Each step of this process can achieve a test volume of 10^3 to 10^6 samples/day, obtaining high-throughput "high-quality enzyme sequence" corresponding to "characteristic enzyme activity parameters", which are used to optimize the AI big data model of this class of enzymes, and quickly improve the accuracy of high-quality sequence prediction.

Li Feiran said that the autoHIPPS system provides a large amount of high-quality data for AI enzyme parameter prediction through a high-throughput, low-cost, fully automated experimental process, which can significantly improve the prediction accuracy and efficiency of the AI model.

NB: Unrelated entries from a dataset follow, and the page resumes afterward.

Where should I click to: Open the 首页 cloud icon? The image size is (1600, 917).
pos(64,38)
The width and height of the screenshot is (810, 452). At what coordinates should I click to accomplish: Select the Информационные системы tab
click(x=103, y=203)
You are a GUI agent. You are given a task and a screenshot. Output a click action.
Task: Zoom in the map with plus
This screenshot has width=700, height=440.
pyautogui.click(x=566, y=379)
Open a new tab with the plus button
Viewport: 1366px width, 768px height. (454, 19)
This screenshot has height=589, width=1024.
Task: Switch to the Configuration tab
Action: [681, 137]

It is understood that the autoHIPPS system is based on the "cell culture - protein expression - purification preparation - automated detection" process of the automated workstation module, which can achieve the "rapid preparation - purification - detection" of the new enzyme sequence entity protein output by the AI model, and reduce the cost of culture and enzyme purification by more than 90%, and shorten the enzyme performance test pretreatment time from 1 hour to 10 seconds.

Based on the standard enzyme activity detection method, the entity protein of the new enzyme sequence is subjected to high-throughput performance testing and evaluation (catalytic activity, substrate specificity, thermal stability, etc.). While obtaining the best enzyme sequence, a test data set of 10^4 to 10^6 samples/day is achieved, providing high-accuracy quality data for further optimization of the AI big model.Zhang Chong stated that through the autoHIPPS ultra-high-throughput droplet microfluidics + robotic arm automation equipment platform, the "high-throughput solid protein preparation, testing, and evaluation" of new enzymes can be realized. The high-quality proprietary enzyme database formed thereby can enrich the assessment and prediction dimensions of AI new enzyme models, accelerating model iteration and optimization.

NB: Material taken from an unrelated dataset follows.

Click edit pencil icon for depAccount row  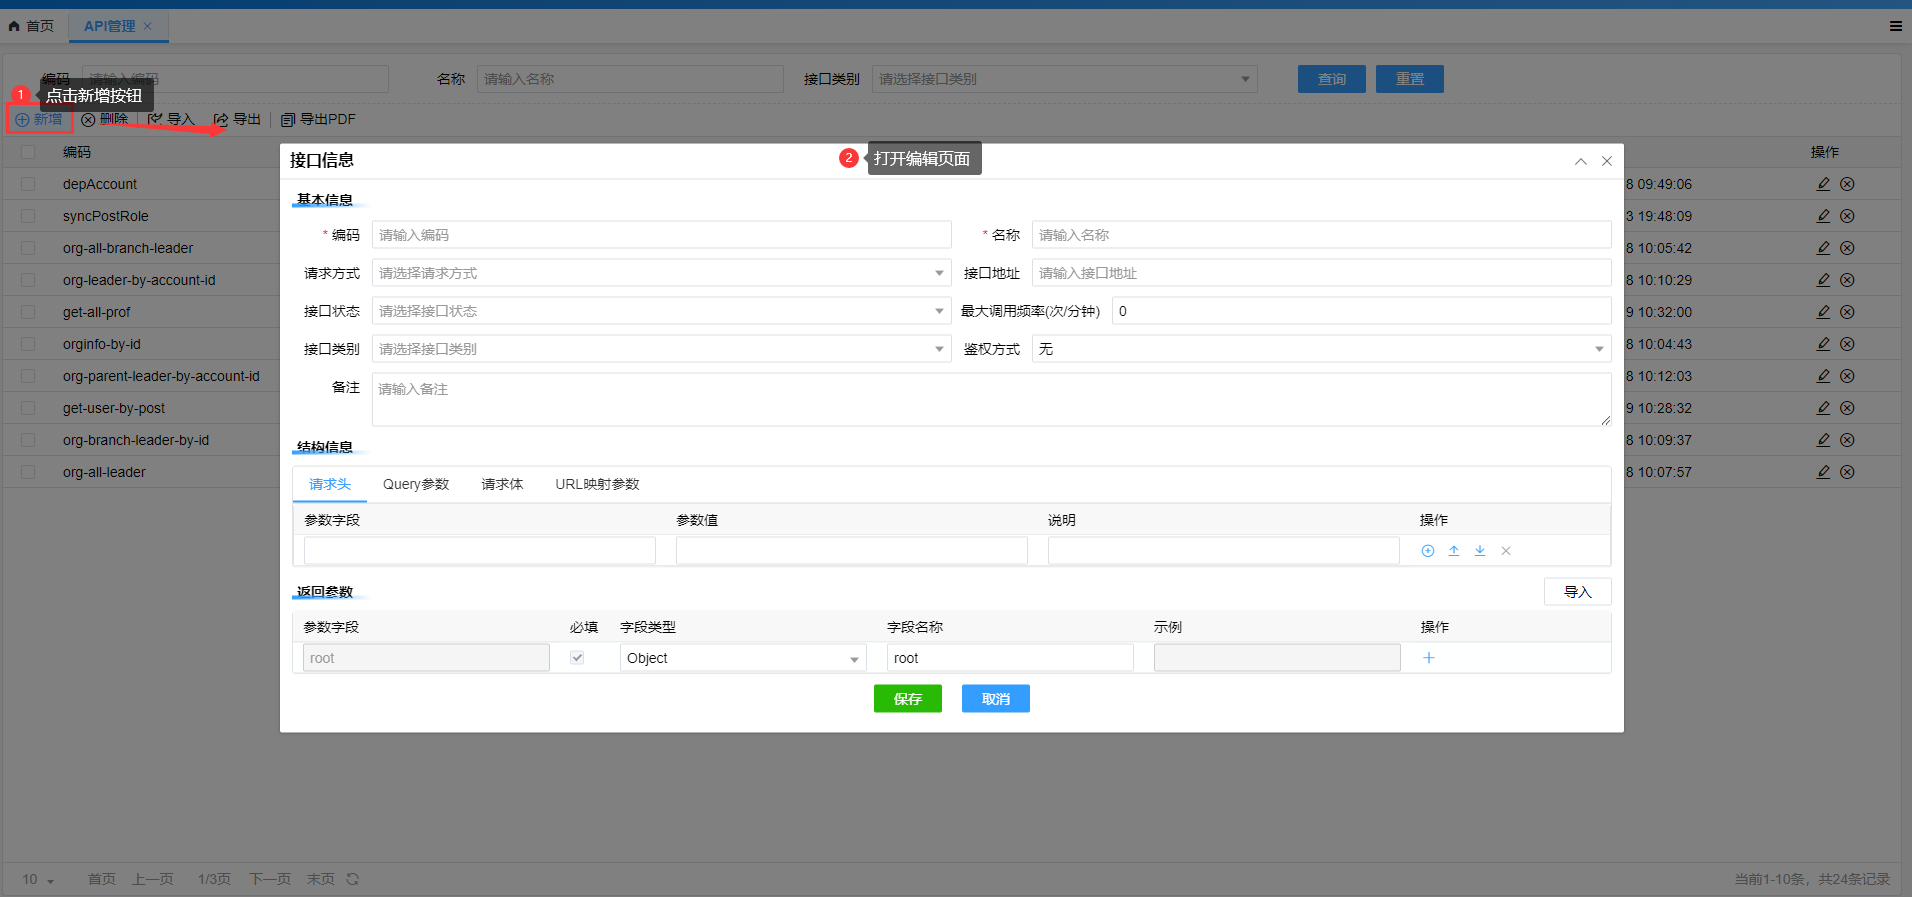[x=1823, y=184]
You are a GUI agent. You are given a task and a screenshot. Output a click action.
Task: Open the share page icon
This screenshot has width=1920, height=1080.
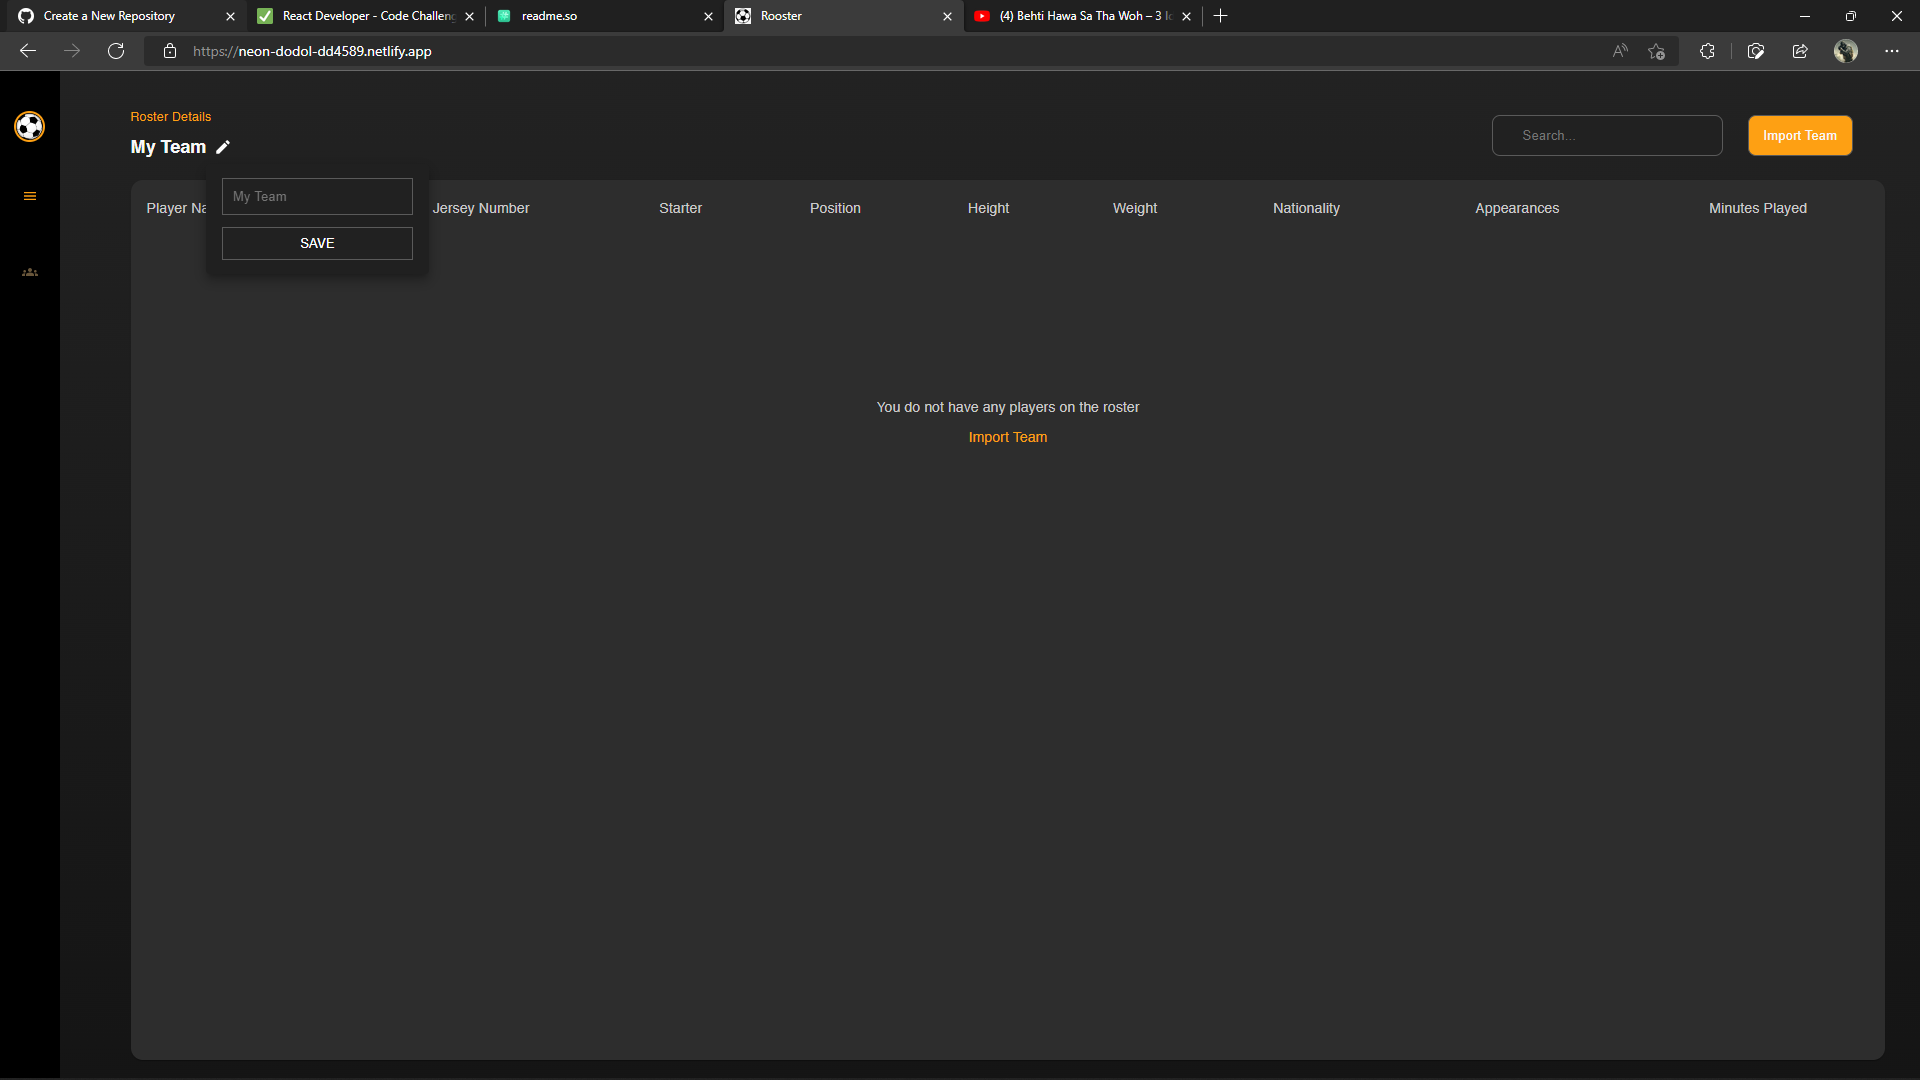pyautogui.click(x=1800, y=51)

Goal: Cover the entire chain from enzyme design to providing enzyme products.

As the most comprehensive and widely used enzyme information resource, the BRENDA enzyme database has been collecting enzyme parameters for decades. As of January 2022, there are 83,662 turnover numbers in BRENDA, far less than the number calculated and predicted in GotEnzymes.

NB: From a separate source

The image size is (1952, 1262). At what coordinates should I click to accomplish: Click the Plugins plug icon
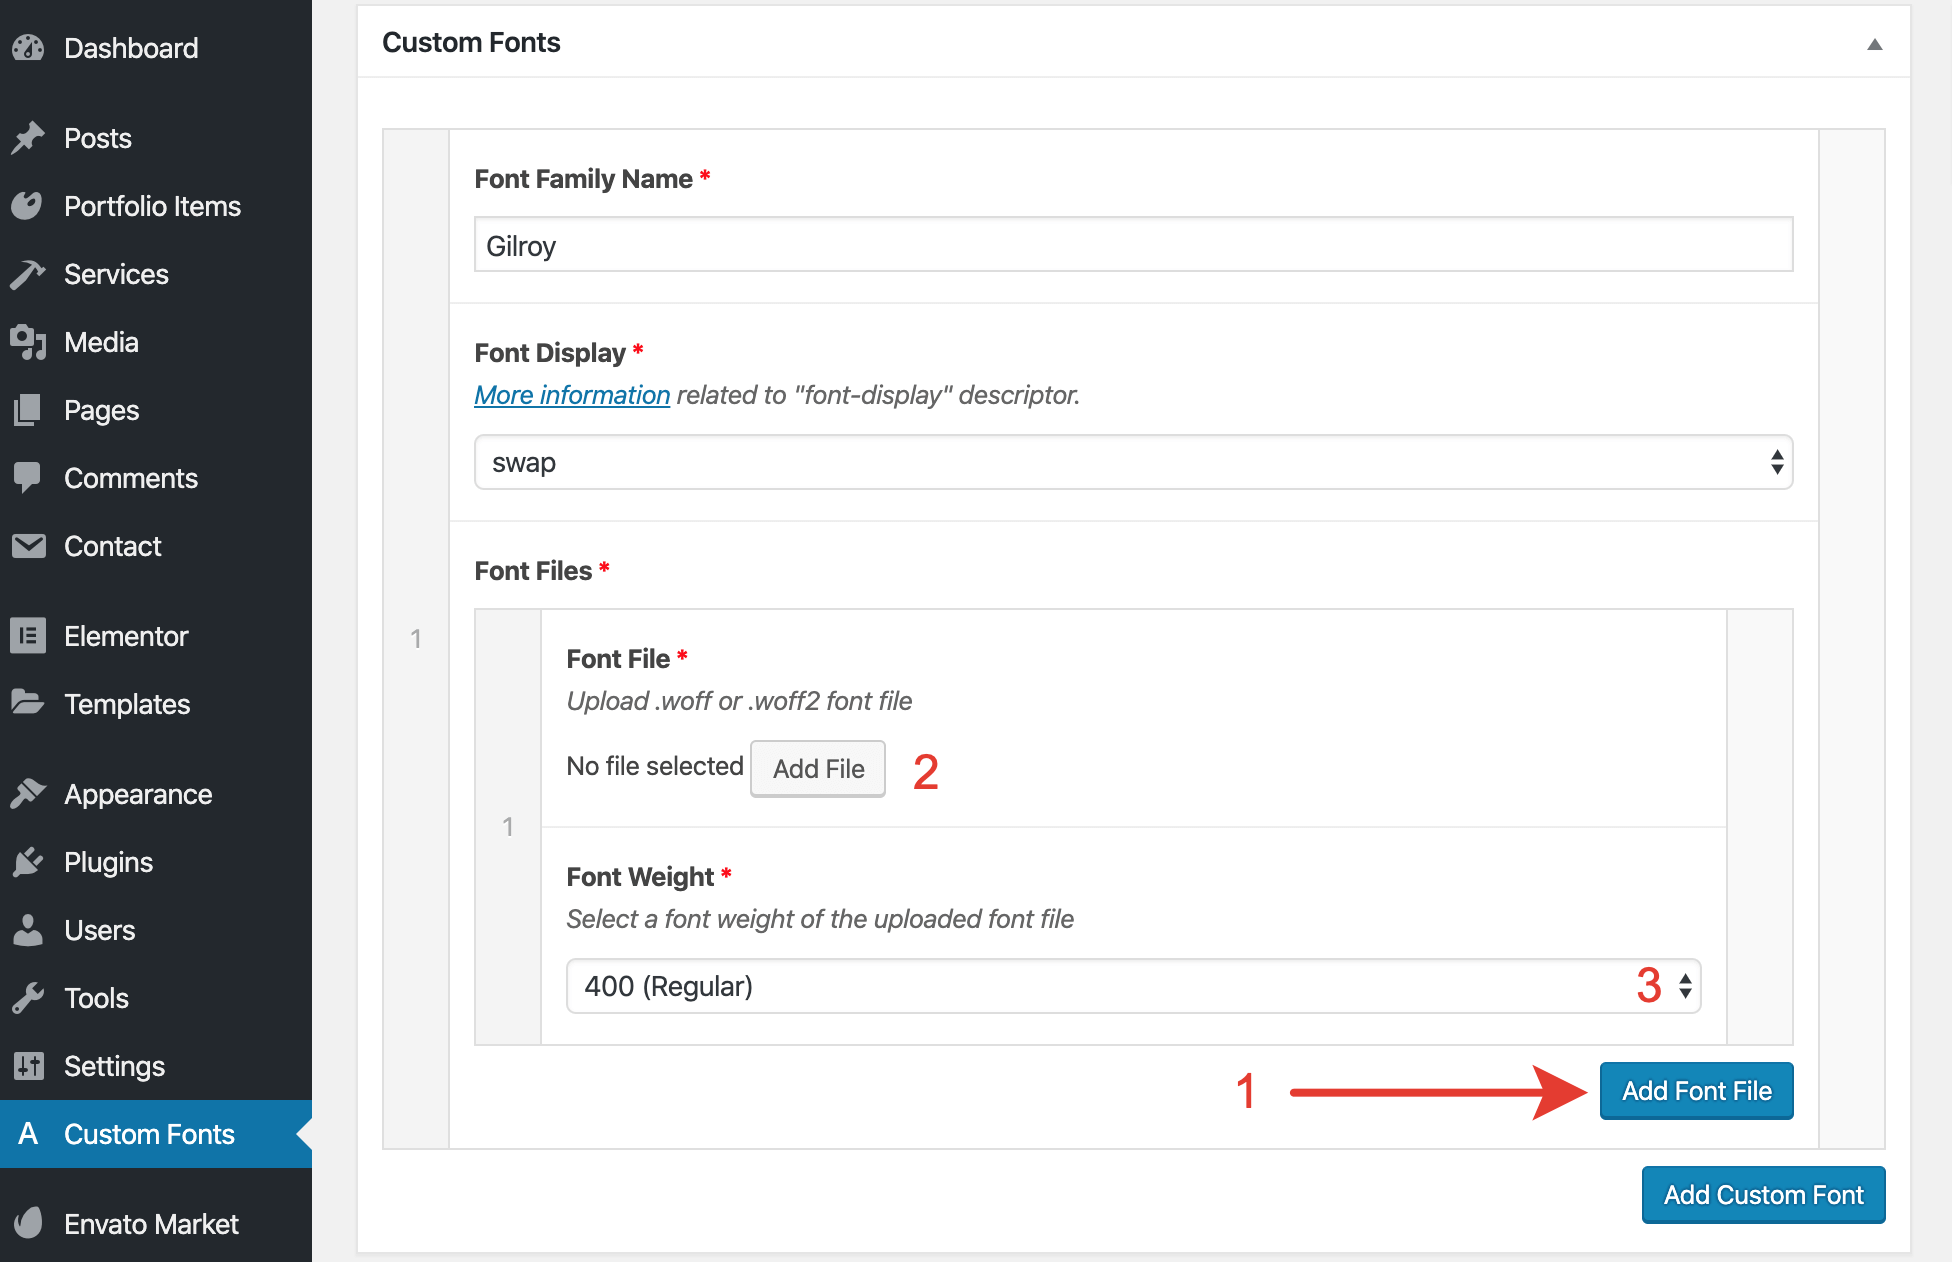28,862
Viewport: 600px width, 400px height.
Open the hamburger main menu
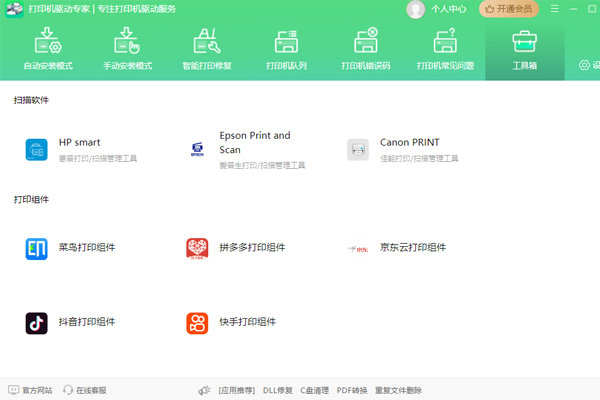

Due to the large amount of data, Li Feiran said that GotEnzymes will be able to provide a speed-up for biological research, including experimental and computational fields.On one hand, GotEnzymes is poised to provide the best enzymes based on predictive parameters, guiding the selection and design of enzymes, thereby reducing the time of the "design-build-test-learn" cycle in synthetic biology and metabolic engineering.

On the other hand, GotEnzymes facilitates computational analysis across organisms through its Application Programming Interface (API). For instance, evolutionary analysis and metabolic modeling that relies on large-scale enzyme parameters, such as kinetic models and proteome constraint models.

Next, the team will expand GotEnzymes by integrating more types of enzyme parameters, leveraging available AI-based predictions, such as the optimal temperature for enzymes and Michaelis constants, to meet more of the users' needs.

In addition, they will also implement annotations from other databases like MetaCyc and annotation tools based on deep learning, to expand the coverage of enzyme-compound pairs initially generated based solely on the KEGG database.

At the same time, researchers also intend to overlay enzyme parameters as a new layer on the metabolic pathway maps on the Metabolic Atlas platform, which is expected to enable interactive comparisons and facilitate the development of advanced models.After obtaining high-performance enzyme sequences, efficient expression can be achieved through data-mechanism hybrid-driven chassis cell design technology, thereby realizing the full chain transition from design to production.

"In the future, after users propose specific enzyme design requirements, we will be able to directly provide a full chain of services from design and modification to expression, and then to enzyme products," said Li Feiran.